Extracted material
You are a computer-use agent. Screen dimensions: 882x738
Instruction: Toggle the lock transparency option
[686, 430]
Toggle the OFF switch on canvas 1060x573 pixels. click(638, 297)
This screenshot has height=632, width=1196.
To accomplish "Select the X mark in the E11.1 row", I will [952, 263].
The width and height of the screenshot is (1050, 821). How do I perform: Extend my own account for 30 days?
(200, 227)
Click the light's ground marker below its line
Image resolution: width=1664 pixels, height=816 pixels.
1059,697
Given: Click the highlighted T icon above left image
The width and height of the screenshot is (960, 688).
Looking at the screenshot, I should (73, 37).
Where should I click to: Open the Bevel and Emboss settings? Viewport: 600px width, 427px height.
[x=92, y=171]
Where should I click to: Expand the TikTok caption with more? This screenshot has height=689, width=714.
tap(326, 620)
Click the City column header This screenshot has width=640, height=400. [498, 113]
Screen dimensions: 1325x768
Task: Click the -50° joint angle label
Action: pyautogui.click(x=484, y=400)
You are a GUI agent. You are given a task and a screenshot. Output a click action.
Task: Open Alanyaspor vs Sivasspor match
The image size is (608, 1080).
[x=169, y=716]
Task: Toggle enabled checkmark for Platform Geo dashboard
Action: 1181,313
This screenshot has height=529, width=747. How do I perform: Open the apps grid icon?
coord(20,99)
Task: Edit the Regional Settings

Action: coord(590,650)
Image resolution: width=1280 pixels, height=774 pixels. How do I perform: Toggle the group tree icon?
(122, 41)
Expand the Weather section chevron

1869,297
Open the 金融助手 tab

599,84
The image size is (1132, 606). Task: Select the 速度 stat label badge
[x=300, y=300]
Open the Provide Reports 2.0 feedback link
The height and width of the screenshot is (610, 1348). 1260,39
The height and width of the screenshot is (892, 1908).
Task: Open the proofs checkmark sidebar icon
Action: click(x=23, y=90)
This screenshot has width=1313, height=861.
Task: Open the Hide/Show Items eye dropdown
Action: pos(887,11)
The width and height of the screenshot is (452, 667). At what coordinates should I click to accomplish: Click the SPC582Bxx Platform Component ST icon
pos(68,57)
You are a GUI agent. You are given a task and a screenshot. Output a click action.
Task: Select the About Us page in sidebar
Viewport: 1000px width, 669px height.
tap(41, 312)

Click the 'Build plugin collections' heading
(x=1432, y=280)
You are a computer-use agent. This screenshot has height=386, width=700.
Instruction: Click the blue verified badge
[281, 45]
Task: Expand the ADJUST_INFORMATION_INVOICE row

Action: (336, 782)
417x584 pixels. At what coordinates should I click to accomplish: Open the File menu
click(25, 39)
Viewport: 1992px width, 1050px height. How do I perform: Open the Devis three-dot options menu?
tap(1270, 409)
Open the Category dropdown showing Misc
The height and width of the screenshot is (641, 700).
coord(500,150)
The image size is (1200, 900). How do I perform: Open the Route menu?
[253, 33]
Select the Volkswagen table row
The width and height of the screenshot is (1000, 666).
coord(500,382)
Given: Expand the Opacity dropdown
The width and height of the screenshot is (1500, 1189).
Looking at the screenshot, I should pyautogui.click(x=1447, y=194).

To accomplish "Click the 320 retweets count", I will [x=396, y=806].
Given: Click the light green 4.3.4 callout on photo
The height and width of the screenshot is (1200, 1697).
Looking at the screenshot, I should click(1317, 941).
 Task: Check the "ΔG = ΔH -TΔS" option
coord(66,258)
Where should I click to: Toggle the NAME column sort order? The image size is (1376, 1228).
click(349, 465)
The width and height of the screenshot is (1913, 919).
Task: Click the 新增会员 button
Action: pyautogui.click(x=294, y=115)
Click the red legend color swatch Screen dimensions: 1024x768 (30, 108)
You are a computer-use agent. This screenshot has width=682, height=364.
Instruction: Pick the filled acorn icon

What you will do
Give the entries again in full, exactly as they were written above.

Your response
You are a computer-use agent. Screen dimensions: 882x738
Instruction: Toggle the lock transparency option
[686, 430]
Toggle the OFF switch on canvas 1060x573 pixels. click(638, 297)
This screenshot has height=632, width=1196.
To accomplish "Select the X mark in the E11.1 row", I will [952, 263].
The width and height of the screenshot is (1050, 821). How do I perform: Extend my own account for 30 days?
(200, 227)
Click the light's ground marker below its line
Image resolution: width=1664 pixels, height=816 pixels.
1059,697
Given: Click the highlighted T icon above left image
The width and height of the screenshot is (960, 688).
Looking at the screenshot, I should (73, 37).
Where should I click to: Open the Bevel and Emboss settings? Viewport: 600px width, 427px height.
[x=92, y=171]
Where should I click to: Expand the TikTok caption with more? This screenshot has height=689, width=714.
tap(326, 620)
Click the City column header This screenshot has width=640, height=400. [498, 113]
Screen dimensions: 1325x768
Task: Click the -50° joint angle label
Action: pyautogui.click(x=484, y=400)
You are a GUI agent. You are given a task and a screenshot. Output a click action.
Task: Open Alanyaspor vs Sivasspor match
The image size is (608, 1080).
[x=169, y=716]
Task: Toggle enabled checkmark for Platform Geo dashboard
Action: 1181,313
This screenshot has height=529, width=747. How do I perform: Open the apps grid icon?
coord(20,99)
Task: Edit the Regional Settings

Action: coord(590,650)
Image resolution: width=1280 pixels, height=774 pixels. How do I perform: Toggle the group tree icon?
(122, 41)
Expand the Weather section chevron

1869,297
Open the 金融助手 tab

599,84
The image size is (1132, 606). Task: Select the 速度 stat label badge
[x=300, y=300]
Open the Provide Reports 2.0 feedback link
The height and width of the screenshot is (610, 1348). 1260,39
The height and width of the screenshot is (892, 1908).
Task: Open the proofs checkmark sidebar icon
Action: click(x=23, y=90)
This screenshot has width=1313, height=861.
Task: Open the Hide/Show Items eye dropdown
Action: pos(887,11)
The width and height of the screenshot is (452, 667). At what coordinates should I click to accomplish: Click the SPC582Bxx Platform Component ST icon
pos(68,57)
You are a GUI agent. You are given a task and a screenshot. Output a click action.
Task: Select the About Us page in sidebar
Viewport: 1000px width, 669px height.
tap(41, 312)

Click the 'Build plugin collections' heading
(x=1432, y=280)
You are a computer-use agent. This screenshot has height=386, width=700.
Instruction: Click the blue verified badge
[281, 45]
Task: Expand the ADJUST_INFORMATION_INVOICE row

Action: (336, 782)
417x584 pixels. At what coordinates should I click to accomplish: Open the File menu
click(25, 39)
Viewport: 1992px width, 1050px height. How do I perform: Open the Devis three-dot options menu?
tap(1270, 409)
Open the Category dropdown showing Misc
The height and width of the screenshot is (641, 700).
coord(500,150)
The image size is (1200, 900). How do I perform: Open the Route menu?
[253, 33]
Select the Volkswagen table row
The width and height of the screenshot is (1000, 666).
coord(500,382)
Given: Expand the Opacity dropdown
The width and height of the screenshot is (1500, 1189).
Looking at the screenshot, I should pyautogui.click(x=1447, y=194).

To accomplish "Click the 320 retweets count", I will [x=396, y=806].
Given: Click the light green 4.3.4 callout on photo
The height and width of the screenshot is (1200, 1697).
Looking at the screenshot, I should click(1317, 941).
 Task: Check the "ΔG = ΔH -TΔS" option
coord(66,258)
Where should I click to: Toggle the NAME column sort order? The image size is (1376, 1228).
click(349, 465)
The width and height of the screenshot is (1913, 919).
Task: Click the 新增会员 button
Action: pyautogui.click(x=294, y=115)
Click the red legend color swatch Screen dimensions: 1024x768 (30, 108)
You are a computer-use agent. This screenshot has width=682, height=364.
Instruction: Pick the filled acorn icon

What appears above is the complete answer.